Will give truncated response and then docker fails. If they try that with curl, the response is complete:

curl -i -s -k  -X $'GET' -H $'User-Agent: docker/1.10.3 go/go1.6.3 git-commit/3999ccb-unsupported kernel/3.10.0-514.2.2.el7.x86_64 os/linux arch/amd64' -H $'Authorization: Bearer <long_token_here>' $'https://registry.com/v2/namepspace/image/manifests/latest'

When they tried to bypass the load balancer and use one of the router, the pull works normally. Even if the service is re-encrypt. 
Something is done on Load Balancer which brakes the docker pull. (docker push also doesn't work).

Version-Release number of selected component (if applicable):

Openshift 3.3

How reproducible:
Comment 7 Ben Bennett 2017-02-06 15:34:18 UTC 
And, if worst comes to worst, we may need to get some wireshark traces from various points to see if one end is tearing down the connection abruptly.
Comment 10 Ruben Romero Montes 2017-02-06 15:49:47 UTC 
I have requested more details about the load balancer and some tcpdumps between client -> lbalancer and lbalancer -> node
Comment 11 Vladislav Walek 2017-02-08 12:28:04 UTC 
Hello, I have reply from customer.

The test : encrypted traffic from outside to LB and un-encrypted from LB to router works fine too.
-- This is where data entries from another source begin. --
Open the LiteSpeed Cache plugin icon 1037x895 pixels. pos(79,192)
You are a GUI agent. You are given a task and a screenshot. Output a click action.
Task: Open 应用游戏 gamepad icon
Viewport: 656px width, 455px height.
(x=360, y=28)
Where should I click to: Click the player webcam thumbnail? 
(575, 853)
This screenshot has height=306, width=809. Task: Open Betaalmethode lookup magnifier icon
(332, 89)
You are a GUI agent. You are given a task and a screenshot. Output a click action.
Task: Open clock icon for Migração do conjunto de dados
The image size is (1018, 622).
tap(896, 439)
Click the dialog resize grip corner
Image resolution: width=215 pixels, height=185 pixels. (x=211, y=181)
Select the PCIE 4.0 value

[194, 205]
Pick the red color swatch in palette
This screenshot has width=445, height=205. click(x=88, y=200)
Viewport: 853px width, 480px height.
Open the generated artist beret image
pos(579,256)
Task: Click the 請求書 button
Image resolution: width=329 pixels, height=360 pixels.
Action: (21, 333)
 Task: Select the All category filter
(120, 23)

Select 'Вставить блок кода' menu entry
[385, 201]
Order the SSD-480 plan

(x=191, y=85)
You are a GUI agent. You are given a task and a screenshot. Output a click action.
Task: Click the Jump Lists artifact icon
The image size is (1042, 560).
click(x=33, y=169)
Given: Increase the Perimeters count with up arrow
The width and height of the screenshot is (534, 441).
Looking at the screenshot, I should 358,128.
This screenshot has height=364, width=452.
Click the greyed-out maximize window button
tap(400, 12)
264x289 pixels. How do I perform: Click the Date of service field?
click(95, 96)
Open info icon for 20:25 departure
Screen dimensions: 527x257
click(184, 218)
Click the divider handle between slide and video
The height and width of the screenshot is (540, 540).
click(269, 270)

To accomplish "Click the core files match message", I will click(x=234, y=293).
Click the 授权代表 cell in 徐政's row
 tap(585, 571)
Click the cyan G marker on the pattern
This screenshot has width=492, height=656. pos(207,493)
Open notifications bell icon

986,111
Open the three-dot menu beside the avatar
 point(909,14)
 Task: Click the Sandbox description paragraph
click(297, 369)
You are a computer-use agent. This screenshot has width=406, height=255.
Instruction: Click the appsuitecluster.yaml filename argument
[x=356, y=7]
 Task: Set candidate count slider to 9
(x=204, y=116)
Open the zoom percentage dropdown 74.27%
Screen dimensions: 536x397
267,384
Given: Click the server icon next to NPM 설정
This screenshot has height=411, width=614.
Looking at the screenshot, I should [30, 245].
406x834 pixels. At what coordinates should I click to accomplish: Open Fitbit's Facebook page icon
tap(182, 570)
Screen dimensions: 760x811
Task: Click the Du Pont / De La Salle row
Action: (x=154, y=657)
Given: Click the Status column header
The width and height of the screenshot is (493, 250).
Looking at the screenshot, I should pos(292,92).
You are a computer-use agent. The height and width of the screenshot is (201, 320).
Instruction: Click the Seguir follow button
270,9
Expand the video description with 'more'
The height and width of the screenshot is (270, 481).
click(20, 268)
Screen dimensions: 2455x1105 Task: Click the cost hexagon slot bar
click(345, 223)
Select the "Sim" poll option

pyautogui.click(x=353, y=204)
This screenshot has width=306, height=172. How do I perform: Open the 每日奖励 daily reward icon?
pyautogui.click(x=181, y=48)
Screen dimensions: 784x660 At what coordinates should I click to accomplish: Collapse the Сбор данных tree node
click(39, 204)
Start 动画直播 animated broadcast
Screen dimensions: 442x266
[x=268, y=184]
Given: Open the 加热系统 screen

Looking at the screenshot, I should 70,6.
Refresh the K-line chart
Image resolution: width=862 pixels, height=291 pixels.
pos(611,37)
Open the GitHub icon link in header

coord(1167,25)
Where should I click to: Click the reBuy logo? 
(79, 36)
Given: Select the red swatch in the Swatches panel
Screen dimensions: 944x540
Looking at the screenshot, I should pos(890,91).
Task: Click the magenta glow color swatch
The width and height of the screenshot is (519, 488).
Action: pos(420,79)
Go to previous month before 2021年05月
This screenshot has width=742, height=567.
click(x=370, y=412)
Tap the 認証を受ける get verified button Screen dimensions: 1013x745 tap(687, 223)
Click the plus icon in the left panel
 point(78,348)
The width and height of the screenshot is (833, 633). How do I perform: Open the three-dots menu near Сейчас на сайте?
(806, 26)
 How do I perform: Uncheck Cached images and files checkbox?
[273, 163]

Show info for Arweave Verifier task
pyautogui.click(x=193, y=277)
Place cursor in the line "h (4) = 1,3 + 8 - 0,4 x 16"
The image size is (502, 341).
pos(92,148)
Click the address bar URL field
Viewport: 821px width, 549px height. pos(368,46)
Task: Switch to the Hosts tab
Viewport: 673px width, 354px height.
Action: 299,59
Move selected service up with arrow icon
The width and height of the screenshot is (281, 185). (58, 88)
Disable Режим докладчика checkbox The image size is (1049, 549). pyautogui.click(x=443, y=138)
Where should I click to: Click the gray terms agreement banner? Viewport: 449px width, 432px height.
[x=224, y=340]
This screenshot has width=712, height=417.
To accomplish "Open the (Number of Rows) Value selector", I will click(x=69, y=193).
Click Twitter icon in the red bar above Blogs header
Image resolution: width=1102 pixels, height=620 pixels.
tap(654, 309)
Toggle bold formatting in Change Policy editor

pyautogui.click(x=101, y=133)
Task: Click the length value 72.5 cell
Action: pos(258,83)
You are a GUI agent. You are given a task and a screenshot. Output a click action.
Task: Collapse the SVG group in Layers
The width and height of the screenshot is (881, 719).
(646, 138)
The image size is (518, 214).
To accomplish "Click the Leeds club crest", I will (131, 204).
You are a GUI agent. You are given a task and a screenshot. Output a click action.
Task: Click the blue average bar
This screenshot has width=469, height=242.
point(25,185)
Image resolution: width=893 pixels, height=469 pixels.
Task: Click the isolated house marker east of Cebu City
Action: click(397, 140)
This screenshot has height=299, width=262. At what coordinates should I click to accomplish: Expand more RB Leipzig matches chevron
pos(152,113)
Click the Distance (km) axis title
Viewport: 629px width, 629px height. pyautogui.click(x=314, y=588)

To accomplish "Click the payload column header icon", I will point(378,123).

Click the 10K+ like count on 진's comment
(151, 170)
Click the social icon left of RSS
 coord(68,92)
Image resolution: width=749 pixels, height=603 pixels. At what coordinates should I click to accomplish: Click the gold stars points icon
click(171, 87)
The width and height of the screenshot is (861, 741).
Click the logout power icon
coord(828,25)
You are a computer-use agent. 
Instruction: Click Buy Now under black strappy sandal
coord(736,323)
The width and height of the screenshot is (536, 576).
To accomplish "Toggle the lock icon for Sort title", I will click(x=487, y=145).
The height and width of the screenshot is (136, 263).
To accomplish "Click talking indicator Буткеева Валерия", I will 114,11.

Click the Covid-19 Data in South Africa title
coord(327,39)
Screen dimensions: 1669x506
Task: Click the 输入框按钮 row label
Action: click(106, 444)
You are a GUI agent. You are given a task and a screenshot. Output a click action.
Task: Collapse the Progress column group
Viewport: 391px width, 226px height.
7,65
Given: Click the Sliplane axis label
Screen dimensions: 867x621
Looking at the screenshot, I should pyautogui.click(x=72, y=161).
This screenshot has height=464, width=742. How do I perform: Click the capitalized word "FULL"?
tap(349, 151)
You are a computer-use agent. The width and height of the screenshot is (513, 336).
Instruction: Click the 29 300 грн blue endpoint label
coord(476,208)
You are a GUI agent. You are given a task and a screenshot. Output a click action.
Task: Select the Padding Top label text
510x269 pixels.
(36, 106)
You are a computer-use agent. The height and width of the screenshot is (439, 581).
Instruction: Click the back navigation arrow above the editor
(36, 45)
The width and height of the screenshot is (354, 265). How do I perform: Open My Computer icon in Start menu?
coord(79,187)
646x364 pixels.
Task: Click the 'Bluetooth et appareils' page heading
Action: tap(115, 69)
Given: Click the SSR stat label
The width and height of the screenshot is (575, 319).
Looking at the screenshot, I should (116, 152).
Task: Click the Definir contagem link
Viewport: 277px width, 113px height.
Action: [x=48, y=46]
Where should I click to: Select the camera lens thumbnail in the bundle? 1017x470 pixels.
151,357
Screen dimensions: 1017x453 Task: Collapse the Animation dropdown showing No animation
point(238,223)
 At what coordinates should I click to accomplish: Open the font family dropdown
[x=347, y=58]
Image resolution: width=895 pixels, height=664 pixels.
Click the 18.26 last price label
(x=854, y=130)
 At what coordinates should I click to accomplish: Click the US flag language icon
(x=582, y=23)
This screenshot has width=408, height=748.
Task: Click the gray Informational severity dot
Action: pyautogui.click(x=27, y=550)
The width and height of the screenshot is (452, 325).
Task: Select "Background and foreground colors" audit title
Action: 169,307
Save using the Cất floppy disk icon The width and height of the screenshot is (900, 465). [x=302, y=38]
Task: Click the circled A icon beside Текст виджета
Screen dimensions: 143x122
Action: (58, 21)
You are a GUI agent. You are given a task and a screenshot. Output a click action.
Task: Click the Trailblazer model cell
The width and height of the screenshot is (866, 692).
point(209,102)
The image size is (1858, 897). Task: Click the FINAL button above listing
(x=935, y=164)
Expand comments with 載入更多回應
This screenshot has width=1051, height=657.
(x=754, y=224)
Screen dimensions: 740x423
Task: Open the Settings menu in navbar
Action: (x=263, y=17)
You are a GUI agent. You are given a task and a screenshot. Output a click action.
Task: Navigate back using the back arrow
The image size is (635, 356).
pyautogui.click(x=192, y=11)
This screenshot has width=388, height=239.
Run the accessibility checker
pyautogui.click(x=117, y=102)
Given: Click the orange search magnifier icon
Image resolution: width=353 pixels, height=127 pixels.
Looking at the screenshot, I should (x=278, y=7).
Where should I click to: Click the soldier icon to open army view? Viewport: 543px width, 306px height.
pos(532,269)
Also, here is the response from Noris about load balancer:
> What kind of balancer is used?

A10 hardware appliance.

> How it encrypts the traffic, what steps are done?

TLS from the client-side is terminated on the load balancer.
Towards the servers a new TLS connection is opened.

> Which SNI is used on load balancer?

I don't understand this question.
What exactly do they want to know?
SNI is supported on the Load balancer.
However there's only one certificate in use for the virtual-server.
So SNI is not needed.

Unfortunately, customer can't provide the tcpdumps, due the load balancer is held by provider and they can't decrypt the tcpdumps.
Comment 20 Ben Bennett 2017-07-26 13:20:16 UTC 
Closing due to insufficient data.  Everything points to the external loadbalancer as the problem because if they hit the OpenShift router directly, it works.  If more information arises, please re-open.